Our Management's Discussion and Analysis of Financial Condition and Results of Operations ("MD&A") is provided in addition to the accompanying consolidated financial statements and notes to assist readers in understanding our results of operations, financial condition and cash flows. MD&A is organized as follows:

Overview: Highlights of key transactions and events.

Results of Operations: An analysis of our financial results consisting of the following:

Consolidated results;

Operating results by business segment;

Operating results by product; and

Operating expenses and other.

Liquidity and Capital Resources: An analysis of changes in our balance sheet and cash flows and discussion of our financial condition and potential sources of liquidity.

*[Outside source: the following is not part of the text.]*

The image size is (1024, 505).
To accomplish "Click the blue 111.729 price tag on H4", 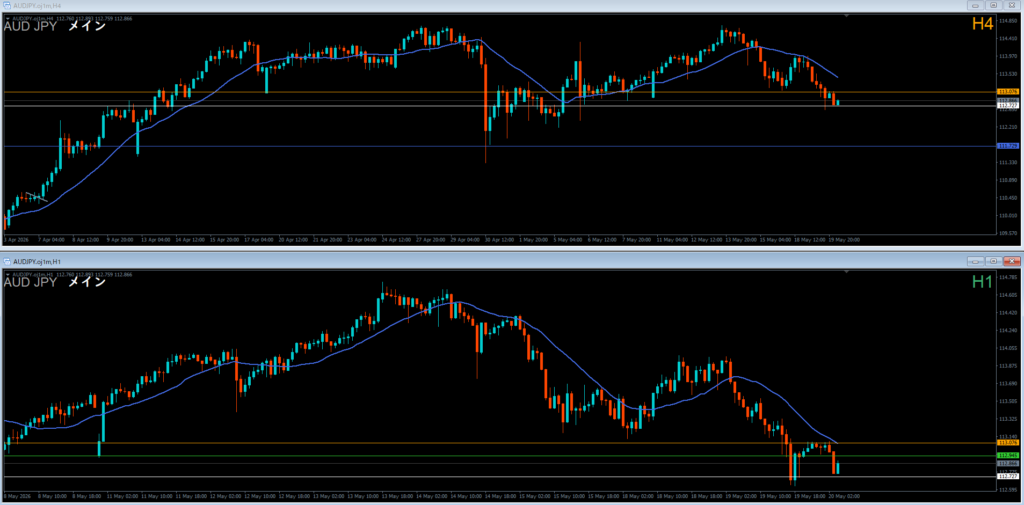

Off-Balance Sheet Arrangements: Contingent liabilities, commitments and off-balance sheet arrangements.

Critical Accounting Estimates: Accounting estimates that we believe are most important to understanding the assumptions and judgments incorporated in our reported financial results and forecasts. Also includes changes in accounting standards.


Overview

For an overview of our business, see "Item 1 - Business - Overview." Our results of operations for 2013 were affected by the following key transactions and events.

Acquisition of Elpida Memory, Inc.

On July 31, 2013, we completed our acquisition of Elpida Memory, Inc. ("Elpida"), a Japanese corporation, pursuant to the terms and conditions of an Agreement on Support for Reorganization Companies (as amended, the "Sponsor Agreement") that we entered into on July 2, 2012 with the trustees of Elpida and one of its subsidiaries, Akita Elpida Memory, Inc., a Japanese corporation ("Akita" and, together with Elpida, the "Elpida Companies") pursuant to and in connection with the Elpida Companies' pending corporate reorganization proceedings under the Corporate Reorganization Act of Japan. We paid $615 million for the acquisition of 100% of Elpida's equity. On July 31, 2013, we also acquired a 24% ownership interest in Rexchip Electronics Corporation ("Rexchip''), a Taiwanese corporation and manufacturing joint venture formed by Powerchip Technology Corporation ("Powerchip") and Elpida, from Powerchip and certain of its affiliates (the "Powerchip Group") pursuant to a share purchase agreement. We paid $334 million in cash for the shares. Elpida and it's subsidiaries (the "Elpida Group") own approximately 65% of Rexchip's outstanding common stock. Therefore, as a result of the consummation of our acquisition of Elpida and the Rexchip shares from the Powerchip Group, we own approximately 89% of Rexchip's common stock. The provisional fair values of assets and liabilities acquired include, among other items, cash and restricted cash aggregating $1,618 million; inventories of $962 million; property, plant and equipment of $935 million; net deferred tax assets of $917 million and debt of $2,134 million.

Elpida's assets include, among others: a 300mm DRAM wafer fabrication facility located in Hiroshima, Japan; its ownership interest in Rexchip, whose assets include a 300mm DRAM wafer fabrication facility located in Taichung City, Taiwan; and an assembly and test facility located in Akita, Japan. The Elpida and Rexchip fabrication facilities together represent approximately one-third of our wafer capacity.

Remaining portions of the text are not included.